Lone Star Texas Heritage Festival
With Old 97's, Black Angels, Grupo Fantasma, Dale Watson, LaTasha Lee and the Blackties, and the Deathray Davies
Saturday, August 22, 2015
If a festival is thrown but nobody goes, is it still a festival? The answer is, “Yes...but,” and that “but” is usually followed with a litany of excuses as to what went wrong for the event and how it was really no one’s fault. This is of course bullshit. If an event falls flat there’s usually a good reason, even if sometimes it's something uncontrollable like the weather or the Rangers suddenly making the World Series — both of which happened to a festival featuring the Old 97’s that took place in Carrollton back in 2010.
Five years later, and the Old 97’s are yet again the headliners of a festival that fizzled when many thought it was going to be a surefire hit, and this time it wasn’t the weather or baseball at fault. Yes, the Lone Star Texas Heritage Festival that took place Saturday afternoon in the parking lot of the Gilley's Dallas complex was a dud, and it was due to a combination of factors.

★ ★ ★

**Stated task**
Summarize the festival review above in two sentences.

**Material**
★ ★ ★

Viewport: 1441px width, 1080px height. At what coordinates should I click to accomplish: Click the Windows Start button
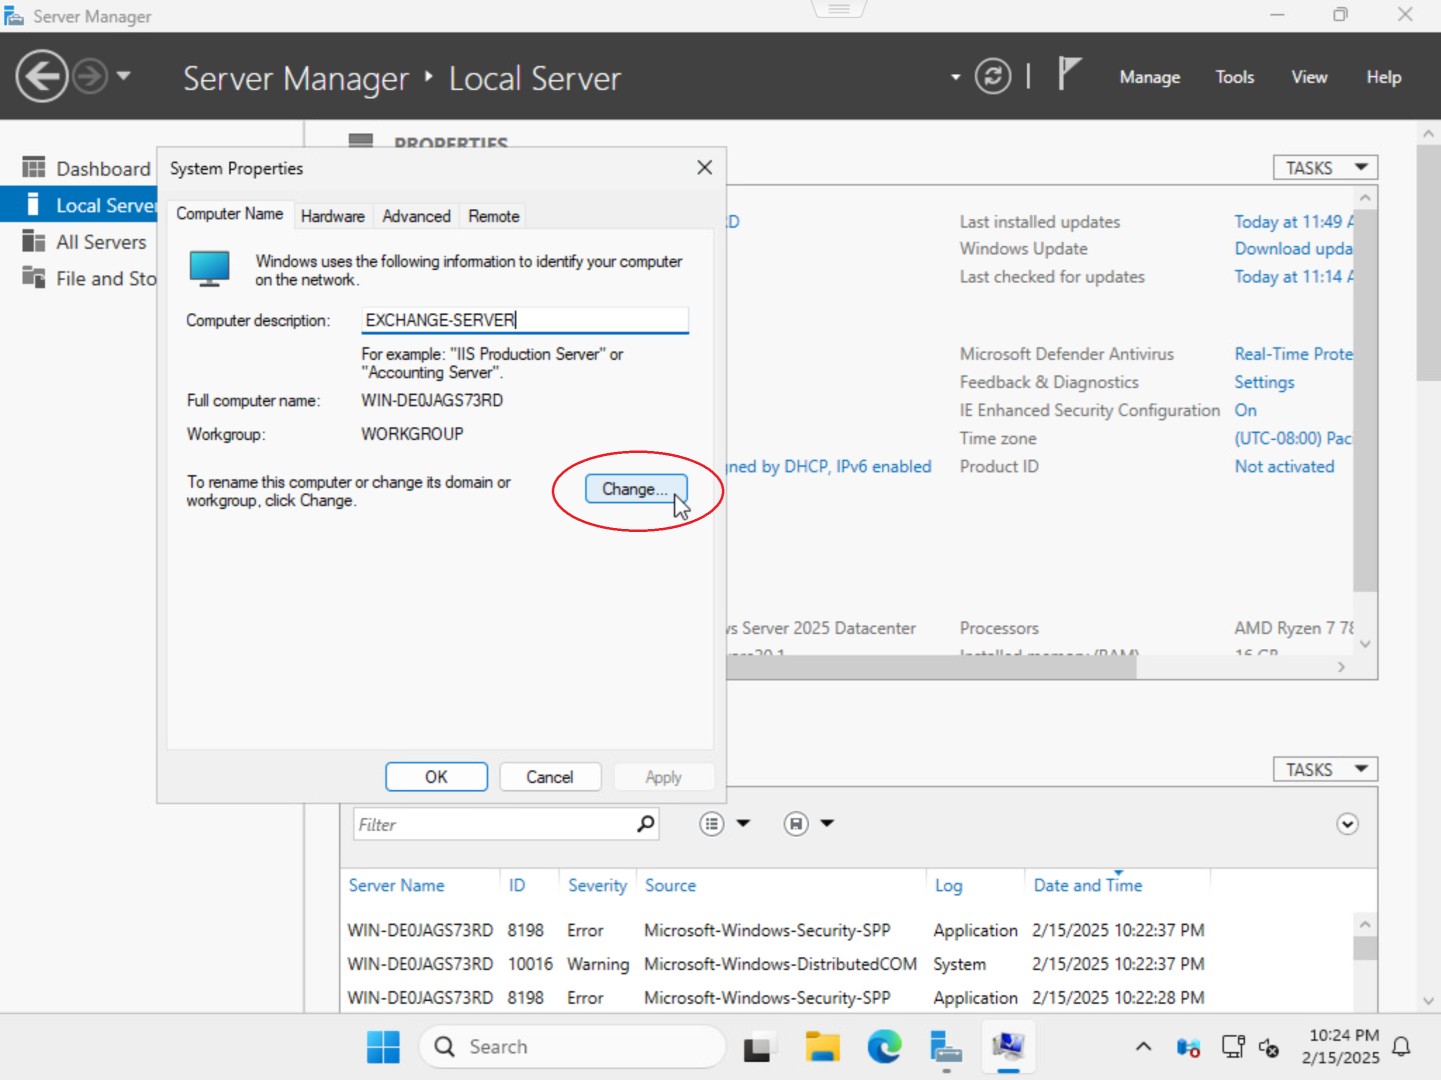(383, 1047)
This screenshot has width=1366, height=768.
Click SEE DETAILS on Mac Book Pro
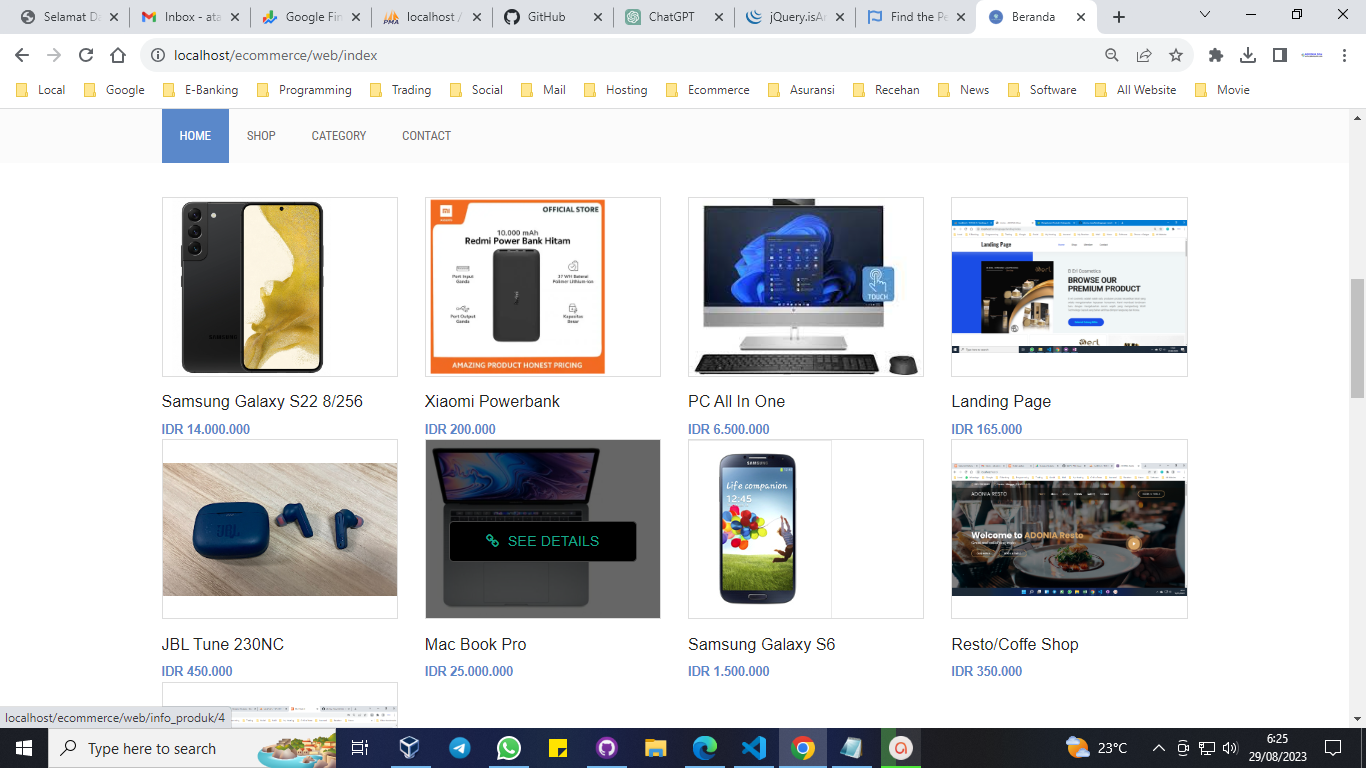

★ ★ ★

**Reply**
The Lone Star Texas Heritage Festival, headlined by the Old 97's and held on Saturday, August 22, 2015, in the parking lot of the Gilley's Dallas complex, was a dud that many had expected to be a surefire hit. Unlike a 2010 Carrollton festival featuring the Old 97's that fell flat because of the weather and the Rangers making the World Series, this one failed because of a combination of factors rather than weather or baseball.